EXERCISE:
All lines from the one with "Click the '100% editable' footer note" to the end of the listing below are to be transcribed exactly; both end lines are included, and no other lines are.

★ ★ ★ ★

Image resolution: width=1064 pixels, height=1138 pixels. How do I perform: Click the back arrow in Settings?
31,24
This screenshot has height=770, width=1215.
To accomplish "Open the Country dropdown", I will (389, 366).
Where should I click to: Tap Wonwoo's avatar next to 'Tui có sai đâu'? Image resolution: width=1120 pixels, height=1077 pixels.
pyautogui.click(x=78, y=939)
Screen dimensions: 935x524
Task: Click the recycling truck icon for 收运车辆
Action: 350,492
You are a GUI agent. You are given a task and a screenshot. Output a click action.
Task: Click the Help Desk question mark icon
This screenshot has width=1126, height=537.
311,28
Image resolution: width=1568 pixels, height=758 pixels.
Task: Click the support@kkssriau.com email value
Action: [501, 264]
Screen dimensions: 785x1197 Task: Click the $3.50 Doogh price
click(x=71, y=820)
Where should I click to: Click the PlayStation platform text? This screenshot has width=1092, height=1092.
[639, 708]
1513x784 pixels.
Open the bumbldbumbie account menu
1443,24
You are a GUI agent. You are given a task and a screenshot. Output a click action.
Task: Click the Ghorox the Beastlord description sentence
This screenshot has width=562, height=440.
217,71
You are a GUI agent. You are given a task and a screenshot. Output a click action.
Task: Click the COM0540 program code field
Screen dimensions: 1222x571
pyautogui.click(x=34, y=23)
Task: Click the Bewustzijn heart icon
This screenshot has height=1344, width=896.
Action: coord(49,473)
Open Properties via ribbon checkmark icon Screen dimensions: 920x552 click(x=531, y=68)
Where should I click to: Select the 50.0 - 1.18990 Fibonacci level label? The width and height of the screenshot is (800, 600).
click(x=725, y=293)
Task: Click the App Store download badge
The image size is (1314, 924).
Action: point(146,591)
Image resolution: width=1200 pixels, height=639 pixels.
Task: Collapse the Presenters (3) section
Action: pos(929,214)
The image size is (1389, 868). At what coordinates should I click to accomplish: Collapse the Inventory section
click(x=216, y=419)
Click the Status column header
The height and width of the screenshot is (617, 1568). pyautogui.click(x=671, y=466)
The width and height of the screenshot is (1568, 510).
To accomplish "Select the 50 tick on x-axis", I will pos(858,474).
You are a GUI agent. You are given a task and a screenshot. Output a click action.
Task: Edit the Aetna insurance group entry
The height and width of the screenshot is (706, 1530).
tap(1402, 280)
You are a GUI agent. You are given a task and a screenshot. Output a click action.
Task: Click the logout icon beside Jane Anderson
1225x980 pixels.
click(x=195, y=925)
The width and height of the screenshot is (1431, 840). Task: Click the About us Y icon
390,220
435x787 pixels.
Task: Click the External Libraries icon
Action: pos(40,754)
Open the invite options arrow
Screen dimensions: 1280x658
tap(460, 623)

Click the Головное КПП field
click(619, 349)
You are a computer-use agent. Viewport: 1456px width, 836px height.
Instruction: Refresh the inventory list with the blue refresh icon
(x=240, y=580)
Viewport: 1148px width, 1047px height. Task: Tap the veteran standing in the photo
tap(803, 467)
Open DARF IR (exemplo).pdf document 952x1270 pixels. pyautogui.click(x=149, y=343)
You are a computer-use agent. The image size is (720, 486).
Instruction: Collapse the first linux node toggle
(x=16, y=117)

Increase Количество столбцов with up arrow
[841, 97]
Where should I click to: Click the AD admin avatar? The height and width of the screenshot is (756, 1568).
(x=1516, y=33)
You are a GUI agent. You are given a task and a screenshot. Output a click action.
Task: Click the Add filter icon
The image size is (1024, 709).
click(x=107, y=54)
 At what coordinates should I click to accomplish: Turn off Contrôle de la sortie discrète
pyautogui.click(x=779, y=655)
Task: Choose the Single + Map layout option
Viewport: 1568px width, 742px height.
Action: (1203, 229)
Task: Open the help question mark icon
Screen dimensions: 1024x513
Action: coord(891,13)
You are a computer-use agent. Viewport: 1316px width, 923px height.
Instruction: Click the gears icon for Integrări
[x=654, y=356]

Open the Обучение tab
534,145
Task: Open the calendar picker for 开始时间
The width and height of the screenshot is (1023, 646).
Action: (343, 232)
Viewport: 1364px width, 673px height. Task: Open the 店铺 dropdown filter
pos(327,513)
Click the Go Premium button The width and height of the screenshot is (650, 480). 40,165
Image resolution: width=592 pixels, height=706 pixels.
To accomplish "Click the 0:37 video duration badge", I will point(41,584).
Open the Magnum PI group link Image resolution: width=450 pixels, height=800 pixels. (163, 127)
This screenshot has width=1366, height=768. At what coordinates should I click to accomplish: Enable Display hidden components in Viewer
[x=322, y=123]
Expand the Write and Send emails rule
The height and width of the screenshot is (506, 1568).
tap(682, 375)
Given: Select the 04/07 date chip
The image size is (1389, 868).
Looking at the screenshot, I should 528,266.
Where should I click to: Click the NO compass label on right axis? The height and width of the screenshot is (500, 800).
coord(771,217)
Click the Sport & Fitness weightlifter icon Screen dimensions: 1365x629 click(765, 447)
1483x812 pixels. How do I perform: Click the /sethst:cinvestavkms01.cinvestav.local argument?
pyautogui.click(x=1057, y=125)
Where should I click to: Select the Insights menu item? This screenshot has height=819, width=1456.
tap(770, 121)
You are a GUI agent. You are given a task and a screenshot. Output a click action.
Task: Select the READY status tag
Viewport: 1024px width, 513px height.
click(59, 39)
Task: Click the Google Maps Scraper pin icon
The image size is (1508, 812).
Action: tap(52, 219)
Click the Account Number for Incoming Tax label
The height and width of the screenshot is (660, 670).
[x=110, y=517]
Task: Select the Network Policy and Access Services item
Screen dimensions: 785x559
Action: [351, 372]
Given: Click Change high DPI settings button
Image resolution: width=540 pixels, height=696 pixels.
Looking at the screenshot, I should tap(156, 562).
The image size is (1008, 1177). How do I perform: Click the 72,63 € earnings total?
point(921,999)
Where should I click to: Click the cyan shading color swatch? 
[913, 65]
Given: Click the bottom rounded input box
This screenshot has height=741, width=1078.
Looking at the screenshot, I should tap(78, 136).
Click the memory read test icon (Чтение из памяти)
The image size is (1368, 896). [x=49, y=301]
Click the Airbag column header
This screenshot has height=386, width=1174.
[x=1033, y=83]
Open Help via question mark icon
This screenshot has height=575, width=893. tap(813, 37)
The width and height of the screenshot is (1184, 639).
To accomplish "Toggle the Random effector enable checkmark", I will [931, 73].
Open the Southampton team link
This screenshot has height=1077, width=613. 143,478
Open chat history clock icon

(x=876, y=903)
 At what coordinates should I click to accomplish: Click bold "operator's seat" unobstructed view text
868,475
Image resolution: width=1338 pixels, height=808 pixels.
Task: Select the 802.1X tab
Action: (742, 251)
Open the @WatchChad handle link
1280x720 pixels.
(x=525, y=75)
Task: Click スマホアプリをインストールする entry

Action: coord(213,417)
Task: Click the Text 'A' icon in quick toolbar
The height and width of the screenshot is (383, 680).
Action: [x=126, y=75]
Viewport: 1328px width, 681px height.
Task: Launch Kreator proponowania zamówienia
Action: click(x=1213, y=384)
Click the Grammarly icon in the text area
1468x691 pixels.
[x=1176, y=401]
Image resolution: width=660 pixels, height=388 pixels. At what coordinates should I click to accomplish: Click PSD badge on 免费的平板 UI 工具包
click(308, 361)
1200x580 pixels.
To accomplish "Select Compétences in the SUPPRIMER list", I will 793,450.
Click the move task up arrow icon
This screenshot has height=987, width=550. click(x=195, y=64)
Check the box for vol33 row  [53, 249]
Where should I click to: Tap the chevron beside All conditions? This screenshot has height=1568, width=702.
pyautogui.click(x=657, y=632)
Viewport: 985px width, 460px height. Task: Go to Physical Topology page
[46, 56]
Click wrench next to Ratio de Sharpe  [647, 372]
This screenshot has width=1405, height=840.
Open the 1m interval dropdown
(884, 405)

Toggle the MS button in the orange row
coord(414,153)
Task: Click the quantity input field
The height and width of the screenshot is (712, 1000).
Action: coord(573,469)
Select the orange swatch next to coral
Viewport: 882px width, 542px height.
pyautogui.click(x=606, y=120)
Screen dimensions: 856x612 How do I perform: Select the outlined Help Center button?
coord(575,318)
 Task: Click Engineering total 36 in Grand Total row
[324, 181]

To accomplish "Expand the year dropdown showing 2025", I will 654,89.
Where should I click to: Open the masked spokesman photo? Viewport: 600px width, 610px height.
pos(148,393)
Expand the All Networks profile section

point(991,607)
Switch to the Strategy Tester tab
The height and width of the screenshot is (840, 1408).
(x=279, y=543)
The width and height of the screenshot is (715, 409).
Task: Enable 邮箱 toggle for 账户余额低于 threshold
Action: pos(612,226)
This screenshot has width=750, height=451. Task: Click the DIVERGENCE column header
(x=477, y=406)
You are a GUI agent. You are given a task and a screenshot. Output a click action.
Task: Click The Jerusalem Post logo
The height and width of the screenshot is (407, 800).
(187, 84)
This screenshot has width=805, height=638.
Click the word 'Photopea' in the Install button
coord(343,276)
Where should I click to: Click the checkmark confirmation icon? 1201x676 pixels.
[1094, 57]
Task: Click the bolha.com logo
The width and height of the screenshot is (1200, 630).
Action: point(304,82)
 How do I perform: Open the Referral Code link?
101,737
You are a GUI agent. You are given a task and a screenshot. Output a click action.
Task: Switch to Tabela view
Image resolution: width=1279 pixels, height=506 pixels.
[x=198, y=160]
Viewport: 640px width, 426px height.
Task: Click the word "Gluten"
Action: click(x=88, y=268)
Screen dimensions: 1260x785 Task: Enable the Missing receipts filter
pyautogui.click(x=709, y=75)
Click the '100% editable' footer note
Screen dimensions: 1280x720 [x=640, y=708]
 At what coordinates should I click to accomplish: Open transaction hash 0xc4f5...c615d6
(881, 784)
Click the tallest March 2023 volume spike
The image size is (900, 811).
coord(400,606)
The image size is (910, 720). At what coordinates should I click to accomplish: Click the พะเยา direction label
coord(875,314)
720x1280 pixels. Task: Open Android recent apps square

★ ★ ★ ★

SOLUTION TO THE PROBLEM:
Click the '100% editable' footer note
Screen dimensions: 1280x720 [x=640, y=708]
 At what coordinates should I click to accomplish: Open transaction hash 0xc4f5...c615d6
(881, 784)
Click the tallest March 2023 volume spike
The image size is (900, 811).
coord(400,606)
The image size is (910, 720). At what coordinates should I click to accomplish: Click the พะเยา direction label
coord(875,314)
720x1280 pixels. Task: Open Android recent apps square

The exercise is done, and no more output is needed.